> **Exercise goal**
Your output should be the lines from the one with "Click the 'Selecione" through the last line of the records below, exactly as written, minus the pictures.

_ _ _ _

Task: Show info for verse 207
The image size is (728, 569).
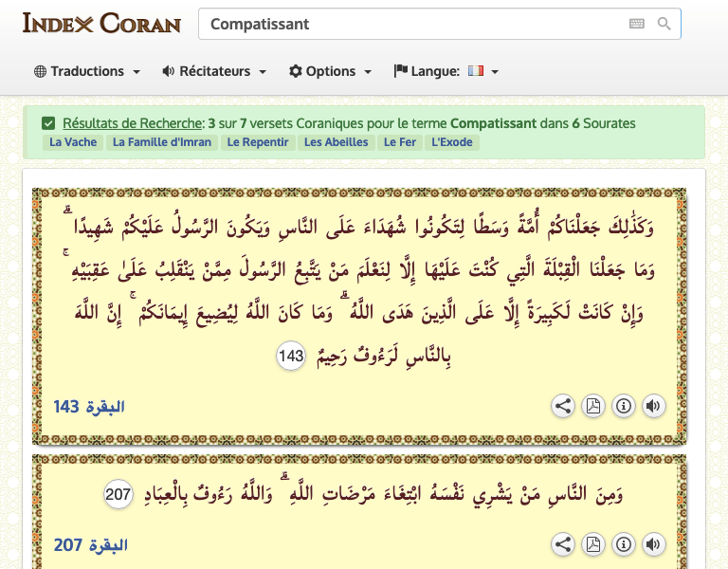Action: pos(623,544)
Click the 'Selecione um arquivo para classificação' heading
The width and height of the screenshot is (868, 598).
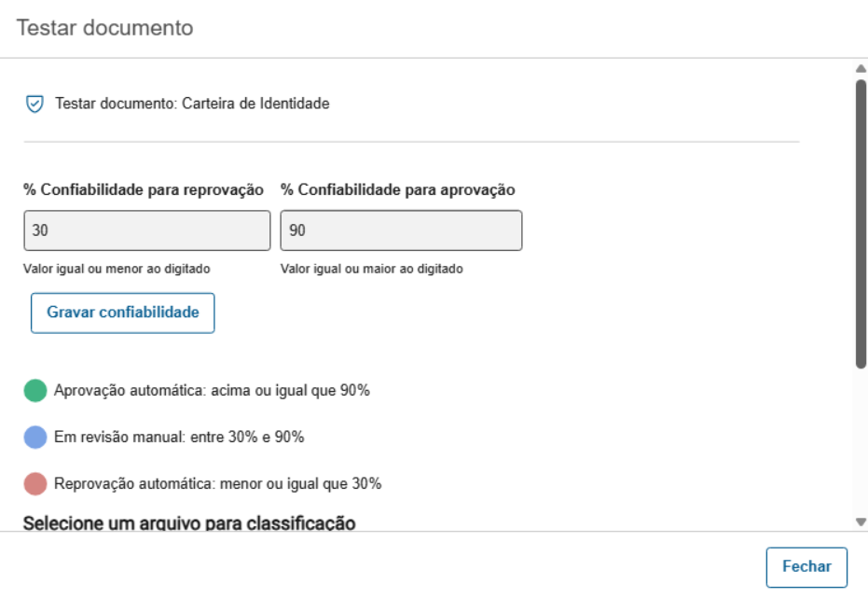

_ _ _ _

> **Output below**
Click the 'Selecione um arquivo para classificação' heading
The width and height of the screenshot is (868, 598).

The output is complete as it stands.